Although the Irish Wolfhound had become rare by the 19th century, efforts to revive the breed began in earnest in the latter half of the century (no reports earlier than 1862). Captain Graham played a leading role in these efforts. While based in England, Graham worked with Irish wolfhound bloodlines and drew upon dogs believed to be descended from original Irish stock, acknowledging the breed’s historical roots in Ireland:

That we are in possession of the breed in its original integrity is not pretended; at the same time it is confidently believed that there are strains now existing that tracing back, more or less clearly, to the original breed; and it appears to be tolerably certain that our Deerhound is descended from that noble animal, and gives us a fair idea of what he was, though undoubtedly considerably his inferior in size and power.
— Captain G. A. Graham

Graham acquired "Faust" of Kilfane and "Old Donagh" of Ballytobin, County Kilkenny, in Ireland. These dogs became foundational to his breeding program and were believed to carry the lineage of the original Irish wolfhound.

Based on the writings of others, Graham concluded that the Scottish Deerhound and Great Dane had earlier been derived from the Irish wolfhound. As a result, these breeds were included in his program to restore the size and appearance of the historical wolfhound. For genetic diversity, outcrosses such as the Borzoi and a so-called "Tibetan wolfdog" may have also been introduced. It has been speculated that the latter may have been a Tibetan Kyi Apso.

In summation of the breeding developments in England in the 19th century,Fredson Thayer Bowers writes:

If one compares the Reinagle portrait with the picture of poor stuffed O'Leary, and then Macushla, which all appear with this story, one can agree with Father Hogan, a learned historian of the breed, that if we have not got the ancient Irish Wolfhound we certainly have got his brother.

In 1885, Graham founded the Irish Wolfhound Club and formulated the Breed Standard of Points to guide future breeders. Although his work was conducted primarily in Britain, the genetic base and cultural heritage of the breed remain firmly rooted in Ireland. In 1902, the Irish Wolfhound was officially designated the regimental mascot of the Irish Guards, further reinforcing its national and cultural identity.

--- REQUIRED TASKS ---
(1) From the text on the Irish Wolfhound's revival, copy the part starting at "Although the Irish" and ending at "size and power.".
(2) In the text on the Irish Wolfhound's revival, in what year did Graham found the Irish Wolfhound Club?
(3) Translate this sentence from the text on the Irish Wolfhound's revival into Spanish: "In 1902, the Irish Wolfhound was officially designated the regimental mascot of the Irish Guards, further reinforcing its national and cultural identity."

--- EXTRACTED INFORMATION ---
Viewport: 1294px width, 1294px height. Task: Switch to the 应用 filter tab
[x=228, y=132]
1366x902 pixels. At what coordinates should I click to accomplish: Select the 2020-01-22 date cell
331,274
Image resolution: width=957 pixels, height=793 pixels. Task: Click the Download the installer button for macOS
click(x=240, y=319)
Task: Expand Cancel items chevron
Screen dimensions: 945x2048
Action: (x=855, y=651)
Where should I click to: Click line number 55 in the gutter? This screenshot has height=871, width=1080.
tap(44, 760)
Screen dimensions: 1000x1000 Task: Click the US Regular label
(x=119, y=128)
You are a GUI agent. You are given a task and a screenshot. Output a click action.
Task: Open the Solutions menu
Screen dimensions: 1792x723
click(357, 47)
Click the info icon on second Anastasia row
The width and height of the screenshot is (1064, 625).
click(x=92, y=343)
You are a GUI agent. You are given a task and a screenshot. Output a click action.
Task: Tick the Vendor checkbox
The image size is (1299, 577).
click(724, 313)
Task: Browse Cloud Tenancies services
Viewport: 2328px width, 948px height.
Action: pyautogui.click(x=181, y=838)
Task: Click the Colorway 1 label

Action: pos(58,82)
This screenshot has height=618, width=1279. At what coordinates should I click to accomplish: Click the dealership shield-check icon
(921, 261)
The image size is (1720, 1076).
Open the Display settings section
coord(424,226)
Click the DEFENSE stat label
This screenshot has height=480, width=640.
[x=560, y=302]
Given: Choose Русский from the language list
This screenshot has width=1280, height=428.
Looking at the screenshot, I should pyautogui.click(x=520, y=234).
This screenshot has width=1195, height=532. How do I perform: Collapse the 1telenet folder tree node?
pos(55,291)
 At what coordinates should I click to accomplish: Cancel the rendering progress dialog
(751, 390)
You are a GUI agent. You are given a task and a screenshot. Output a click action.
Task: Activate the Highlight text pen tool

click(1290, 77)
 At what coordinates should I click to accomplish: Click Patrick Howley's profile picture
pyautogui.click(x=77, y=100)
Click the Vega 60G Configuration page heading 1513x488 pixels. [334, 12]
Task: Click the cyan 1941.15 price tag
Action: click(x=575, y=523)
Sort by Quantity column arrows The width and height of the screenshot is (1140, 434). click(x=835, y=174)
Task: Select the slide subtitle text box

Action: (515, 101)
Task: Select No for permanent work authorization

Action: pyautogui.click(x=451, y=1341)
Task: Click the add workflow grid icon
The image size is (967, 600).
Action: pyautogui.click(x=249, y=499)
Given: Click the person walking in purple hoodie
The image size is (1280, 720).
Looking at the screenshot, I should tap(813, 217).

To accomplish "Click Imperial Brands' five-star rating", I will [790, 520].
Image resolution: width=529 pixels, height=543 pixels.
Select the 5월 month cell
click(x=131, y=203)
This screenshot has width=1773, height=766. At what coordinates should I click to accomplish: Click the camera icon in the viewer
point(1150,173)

--- RESULTS OF THE EXERCISE ---
(1)
Although the Irish Wolfhound had become rare by the 19th century, efforts to revive the breed began in earnest in the latter half of the century (no reports earlier than 1862). Captain Graham played a leading role in these efforts. While based in England, Graham worked with Irish wolfhound bloodlines and drew upon dogs believed to be descended from original Irish stock, acknowledging the breed’s historical roots in Ireland:

That we are in possession of the breed in its original integrity is not pretended; at the same time it is confidently believed that there are strains now existing that tracing back, more or less clearly, to the original breed; and it appears to be tolerably certain that our Deerhound is descended from that noble animal, and gives us a fair idea of what he was, though undoubtedly considerably his inferior in size and power.

(2) 1885

(3) En 1902, el lobero irlandés fue designado oficialmente mascota del regimiento de la Guardia Irlandesa, lo que reforzó aún más su identidad nacional y cultural.